提示文 ::

_ _ _ _ _ _ _

長渕剛(58)が、8月22日夜から静岡県富士宮市の富士山麓で開催する「10万人オールナイト・ライヴ2015 in 富士山麓」。この一大イベントに向け、さまざまな角度、証言から連載する。

 ここで、11年前の桜島オールナイトライブを終えた8月22日までさかのぼる。2012年ロンドンパラリンピック・パワーリフティング日本代表の三浦浩(50)はスタッフとして、桜島にいた。9時間に及ぶライブを終えた撤収作業中、近くの海に長渕剛が浮かんでいた。疲れ果てるどころか、故郷の海を一泳ぎしていた。

 三浦 私も疲れより、やりきった爽快感の方が強かった。眠くなるどころか、その翌朝まで寝られなくて、鹿児島市内の朝市に出掛けましたから(笑い)。

 三浦が長渕に出会ったのは中学時代、東京・渋谷のデビューアルバム記念ライブでファンになった。長渕のライブスタッフになりたくて、20歳で脱サラした。何組かのアーティストのスタッフを経て、25歳から長渕の元で働いた。

 念願かない、信用も得ていた37歳の時、アクシデントが発生した。他のアーティストの愛媛公演搬出作業中、400キロのフォークリフトが倒れてきて、脊髄を損傷。その夜のうちに、もう下半身が動かないことを告げられた。妻と子どもが2人いる。入院生活が1カ月になり、歩けなくてもできるスタッフの仕事はないかと考えていると、電話が入った。「東京に戻ってこないか。病院は手配するから」。長渕の声だった。

_ _ _ _ _ _ _

データセット内容 ::
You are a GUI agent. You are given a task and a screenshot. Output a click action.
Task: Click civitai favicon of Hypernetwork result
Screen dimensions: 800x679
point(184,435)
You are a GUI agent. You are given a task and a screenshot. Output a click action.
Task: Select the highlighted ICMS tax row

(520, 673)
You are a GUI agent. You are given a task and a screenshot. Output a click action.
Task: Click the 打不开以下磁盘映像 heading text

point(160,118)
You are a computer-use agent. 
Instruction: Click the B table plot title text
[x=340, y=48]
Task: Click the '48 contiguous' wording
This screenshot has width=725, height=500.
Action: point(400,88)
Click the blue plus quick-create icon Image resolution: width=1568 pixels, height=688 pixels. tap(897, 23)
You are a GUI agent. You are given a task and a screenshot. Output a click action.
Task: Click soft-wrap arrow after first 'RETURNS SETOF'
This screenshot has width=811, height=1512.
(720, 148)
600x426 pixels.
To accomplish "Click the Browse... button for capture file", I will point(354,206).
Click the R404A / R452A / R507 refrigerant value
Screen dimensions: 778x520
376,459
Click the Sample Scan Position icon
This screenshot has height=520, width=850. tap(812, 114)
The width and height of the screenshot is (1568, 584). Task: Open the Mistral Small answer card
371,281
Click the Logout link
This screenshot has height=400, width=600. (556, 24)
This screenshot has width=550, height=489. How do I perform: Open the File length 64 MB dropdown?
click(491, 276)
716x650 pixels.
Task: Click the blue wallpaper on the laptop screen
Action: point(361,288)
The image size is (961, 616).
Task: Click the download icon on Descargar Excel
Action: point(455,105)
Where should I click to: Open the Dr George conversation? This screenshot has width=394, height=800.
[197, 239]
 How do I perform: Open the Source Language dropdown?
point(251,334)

_ _ _ _ _ _ _

設問指示 ::
**A.** 提示文に基づき、次の問いにそれぞれ答えてください。
(i) 三浦浩が脱サラしたのは何歳の時ですか。
(ii) 愛媛公演の搬出作業中に倒れてきたフォークリフトの重さはどれほどですか。
(iii) 「10万人オールナイト・ライヴ2015 in 富士山麓」は何県何市で開催されますか。
**B.** 提示文のうち、「三浦 私も疲れより、やりきっ」から「するから」。長渕の声だった。」までのすべてを、一字一句変えずに書き写してください。
データセットの項目は、本件には一切関係ありません。

解答欄 ::
**A.**
(i) 20歳
(ii) 400キロ
(iii) 静岡県富士宮市

**B.**
三浦 私も疲れより、やりきった爽快感の方が強かった。眠くなるどころか、その翌朝まで寝られなくて、鹿児島市内の朝市に出掛けましたから(笑い)。

 三浦が長渕に出会ったのは中学時代、東京・渋谷のデビューアルバム記念ライブでファンになった。長渕のライブスタッフになりたくて、20歳で脱サラした。何組かのアーティストのスタッフを経て、25歳から長渕の元で働いた。

 念願かない、信用も得ていた37歳の時、アクシデントが発生した。他のアーティストの愛媛公演搬出作業中、400キロのフォークリフトが倒れてきて、脊髄を損傷。その夜のうちに、もう下半身が動かないことを告げられた。妻と子どもが2人いる。入院生活が1カ月になり、歩けなくてもできるスタッフの仕事はないかと考えていると、電話が入った。「東京に戻ってこないか。病院は手配するから」。長渕の声だった。